Copy out the records word for word, starting at the line with "Reevaluation (719, 661)" and ending at the line with "November (689, 150)", both included.

+++ TASK INPUTS +++

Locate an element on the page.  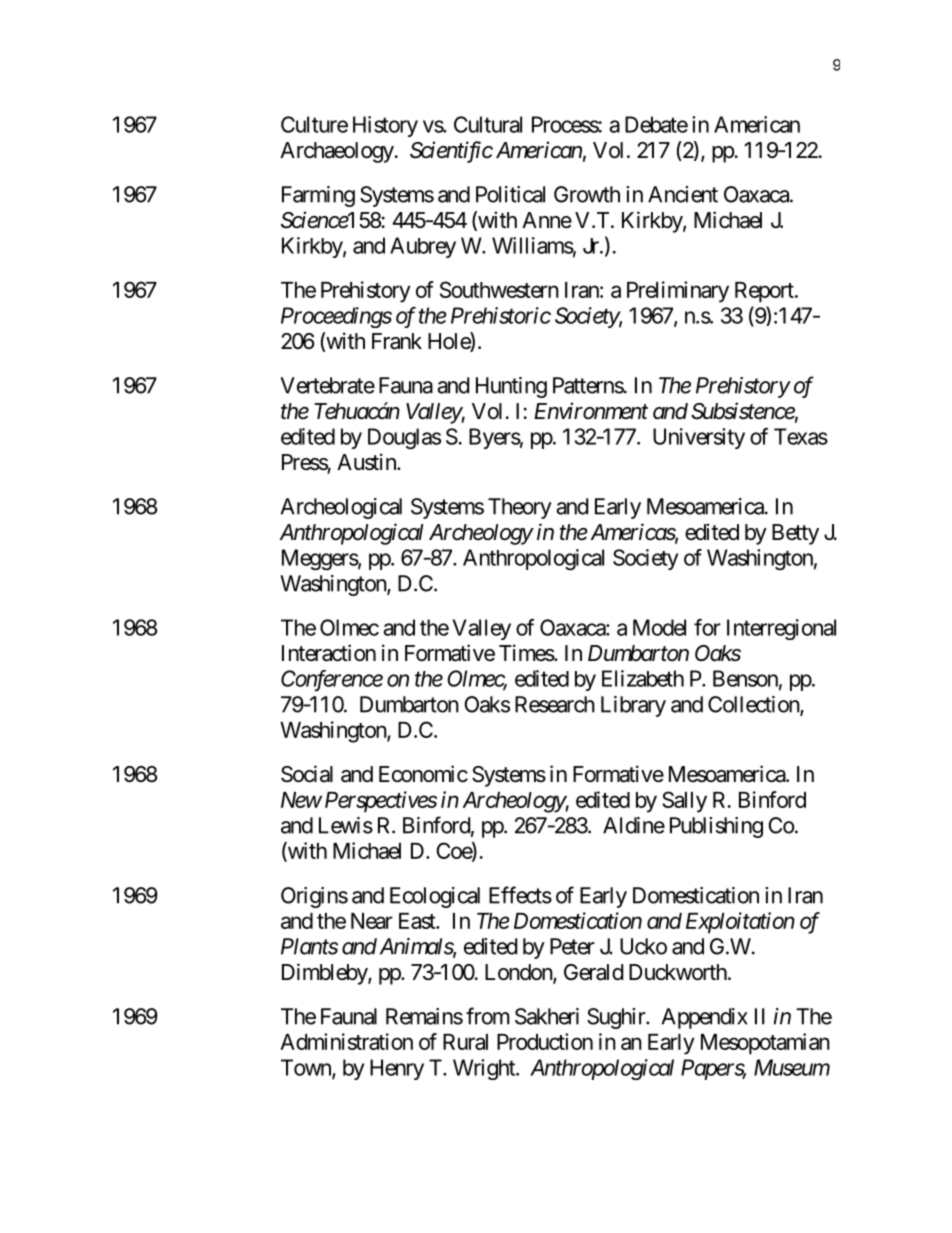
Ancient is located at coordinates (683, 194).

+++
+++ TASK INPUTS +++

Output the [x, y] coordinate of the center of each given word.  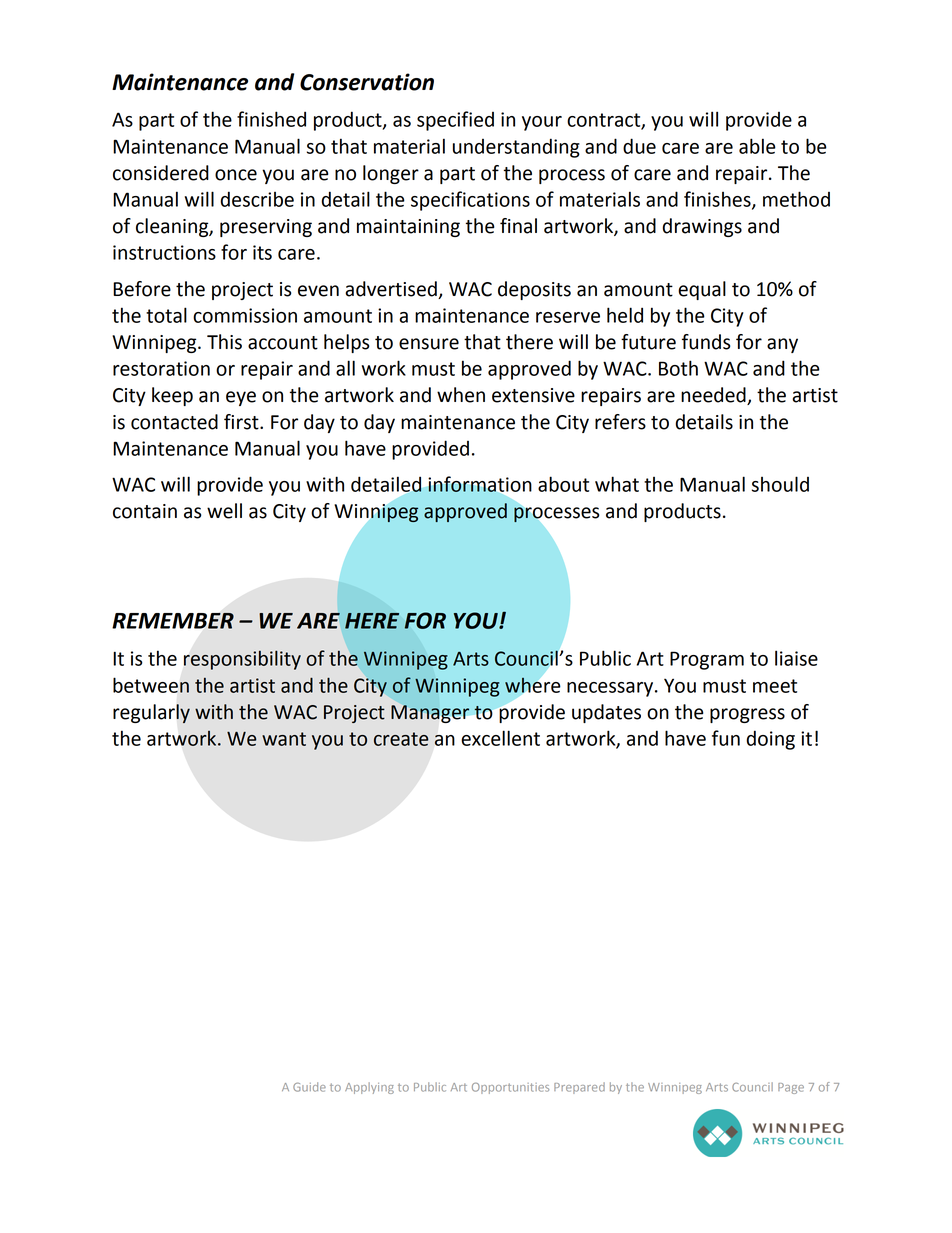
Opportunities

+++
+++ TASK INPUTS +++

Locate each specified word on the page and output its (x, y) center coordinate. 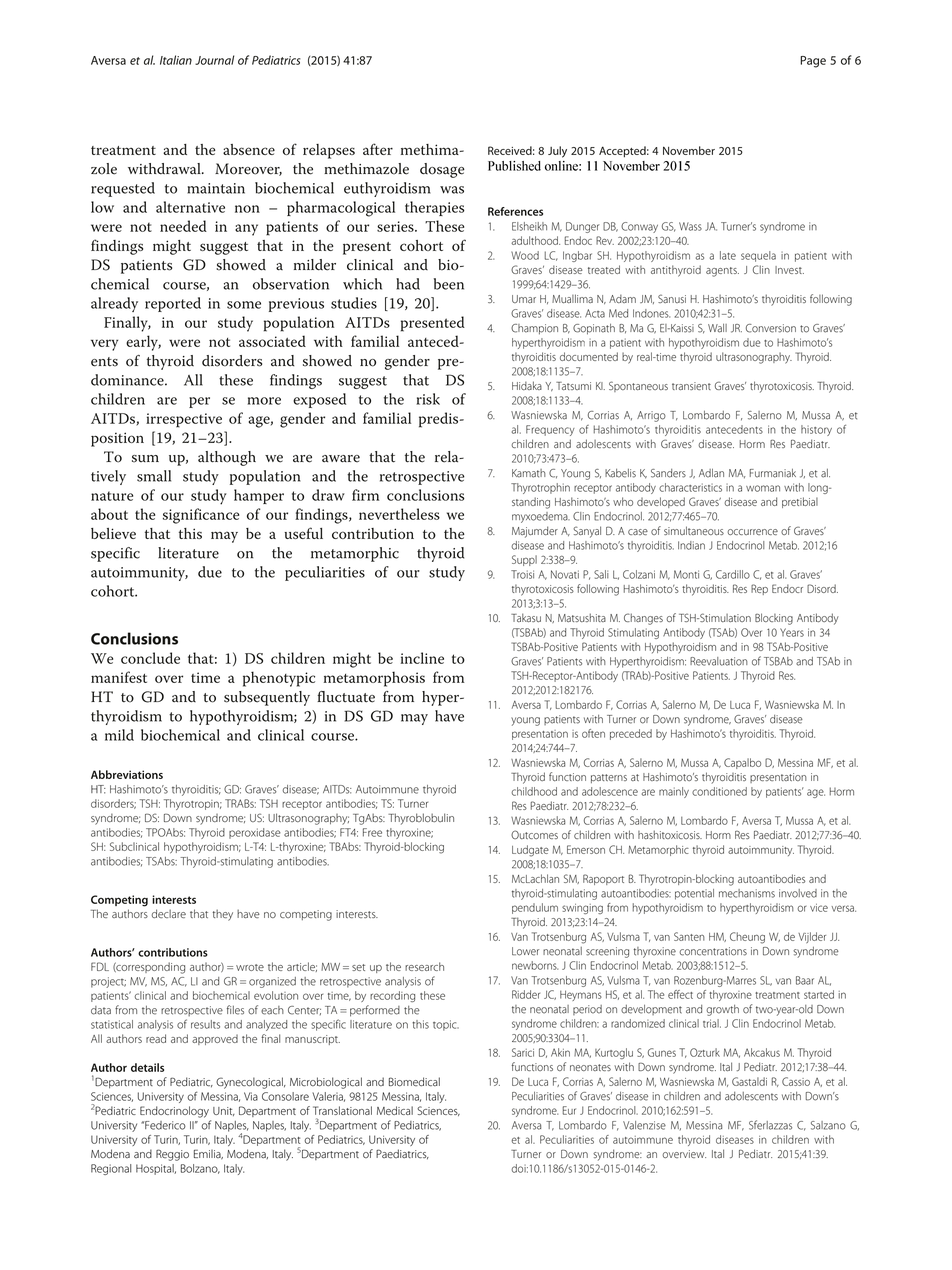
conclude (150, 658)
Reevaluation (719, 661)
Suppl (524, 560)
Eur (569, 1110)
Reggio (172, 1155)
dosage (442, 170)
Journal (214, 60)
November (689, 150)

+++

• [SOLUTION]
Reevaluation (719, 661)
Suppl (524, 560)
Eur (569, 1110)
Reggio (172, 1155)
dosage (442, 170)
Journal (214, 60)
November (689, 150)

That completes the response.